Engineering Contradictions & Design Principles
Engineering Contradiction Analysis
1Device complexity
If a single compression algorithm is used for all data sets, then device complexity is reduced, but compression ratio performance deteriorates
Solution Approach 1:
The patent segments compression algorithms into multiple tiers (first tier with lower complexity algorithms, second tier with higher complexity algorithms that achieve better compression ratios). The system collects compression information for different data sets and determines which tier each algorithm belongs to, allowing selective application based on data characteristics rather than using a single algorithm for all data.
Solution Approach 2:
The system dynamically selects compression algorithms based on collected compression information from I/O operations. The compression tier determination is not static but adapts based on actual performance data, allowing the system to optimize compression ratio for each data set while managing device complexity through intelligent selection rather than fixed configuration.
2Manufacturing precision
If multiple tiers of compression algorithms are implemented, then compression ratio performance is improved, but device complexity increases
Solution Approach 1:
The system performs preliminary actions by collecting compression information for multiple compression algorithms across different data sets before making tier determination decisions.

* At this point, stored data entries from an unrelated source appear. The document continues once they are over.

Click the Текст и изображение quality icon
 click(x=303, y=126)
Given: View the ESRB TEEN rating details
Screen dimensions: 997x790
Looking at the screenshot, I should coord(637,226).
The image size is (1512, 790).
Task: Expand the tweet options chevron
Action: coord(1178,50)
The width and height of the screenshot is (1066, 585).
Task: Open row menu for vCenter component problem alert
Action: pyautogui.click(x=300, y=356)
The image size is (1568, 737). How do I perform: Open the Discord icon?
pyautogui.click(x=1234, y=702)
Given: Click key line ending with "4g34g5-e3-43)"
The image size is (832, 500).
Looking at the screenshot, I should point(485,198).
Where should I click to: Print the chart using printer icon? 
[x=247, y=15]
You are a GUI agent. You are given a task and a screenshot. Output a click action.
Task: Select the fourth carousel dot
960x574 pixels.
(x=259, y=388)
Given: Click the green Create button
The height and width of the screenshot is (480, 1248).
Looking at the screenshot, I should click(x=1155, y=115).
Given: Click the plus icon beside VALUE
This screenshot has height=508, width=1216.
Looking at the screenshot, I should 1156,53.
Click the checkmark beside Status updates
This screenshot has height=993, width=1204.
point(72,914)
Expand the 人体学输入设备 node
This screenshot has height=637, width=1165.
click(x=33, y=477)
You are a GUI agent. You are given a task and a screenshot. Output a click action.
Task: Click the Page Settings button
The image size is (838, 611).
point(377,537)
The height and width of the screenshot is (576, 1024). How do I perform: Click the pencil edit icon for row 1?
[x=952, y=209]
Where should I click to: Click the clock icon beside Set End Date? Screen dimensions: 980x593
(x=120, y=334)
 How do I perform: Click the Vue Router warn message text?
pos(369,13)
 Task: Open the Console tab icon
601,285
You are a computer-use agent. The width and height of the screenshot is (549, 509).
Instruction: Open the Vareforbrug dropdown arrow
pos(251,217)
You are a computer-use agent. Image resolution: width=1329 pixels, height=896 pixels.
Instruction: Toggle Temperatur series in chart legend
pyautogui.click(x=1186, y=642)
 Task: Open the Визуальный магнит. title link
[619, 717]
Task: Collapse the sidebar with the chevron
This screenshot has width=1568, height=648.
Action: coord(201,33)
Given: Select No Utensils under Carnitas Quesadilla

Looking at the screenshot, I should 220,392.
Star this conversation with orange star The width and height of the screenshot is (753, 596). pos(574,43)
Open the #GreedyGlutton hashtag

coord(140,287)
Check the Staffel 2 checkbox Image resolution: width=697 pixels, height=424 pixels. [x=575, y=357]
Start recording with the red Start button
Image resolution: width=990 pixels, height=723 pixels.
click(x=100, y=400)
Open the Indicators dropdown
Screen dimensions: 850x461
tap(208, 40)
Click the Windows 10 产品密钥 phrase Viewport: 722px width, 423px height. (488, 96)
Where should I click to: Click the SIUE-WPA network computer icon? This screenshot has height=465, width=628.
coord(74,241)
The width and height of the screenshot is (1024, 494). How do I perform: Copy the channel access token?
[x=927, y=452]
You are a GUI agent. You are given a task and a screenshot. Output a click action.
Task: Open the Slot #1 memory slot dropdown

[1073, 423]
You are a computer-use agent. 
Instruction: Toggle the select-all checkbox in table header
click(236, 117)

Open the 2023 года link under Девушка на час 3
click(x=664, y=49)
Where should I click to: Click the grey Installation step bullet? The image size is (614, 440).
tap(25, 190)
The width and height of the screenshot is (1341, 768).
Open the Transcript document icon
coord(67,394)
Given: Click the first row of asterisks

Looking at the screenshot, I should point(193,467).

This advance data collection and analysis allows the system to pre-determine which algorithms belong to which tiers, reducing the complexity of real-time decision-making while maintaining high compression ratio performance.
Solution Approach 2:
The patent introduces an intermediary compression information collection mechanism that mediates between the multiple compression algorithms and the tier determination process. This intermediary layer gathers performance data, enables systematic analysis, and facilitates intelligent algorithm selection without requiring direct complex interactions between all algorithms and data sets, thereby managing system complexity.
3Measurement precision
If compression information is collected from multiple data storage systems, then algorithm selection accuracy is improved, but information collection overhead increases
Solution Approach 1:
The system implements a universal compression information collection approach that gathers data from multiple data storage systems simultaneously. The collected compression information serves multiple purposes: determining compression tiers, selecting appropriate algorithms, and optimizing performance across different systems. This multi-functional use of collected information maximizes the value of the time investment while improving selection accuracy through broader data coverage.
Data Source
AI summary
Tiers of compression algorithms may be determined using compression information collected regarding compression ratios achieved for data sets using compression algorithms. Each tier may meet specified criteria regarding expected compression ratios achieved for a specified portion or number of data sets. Compression algorithms of each tier may be implemented by a different hardware device that may include hardware accelerators for the algorithms of the tier. Different tiers, and thus different hardware devices, achieve different levels of compression. A recommendation may be provided using compression information collected, such as from one of the hosts, regarding which hardware device to use for compression. The recommendation may be to purchase a license to use or whether to purchase a particular hardware device for compression. Compression information may be collected by a host that issues tagged I/Os providing a hint regarding what compression algorithm to use for the particular I/O operation data.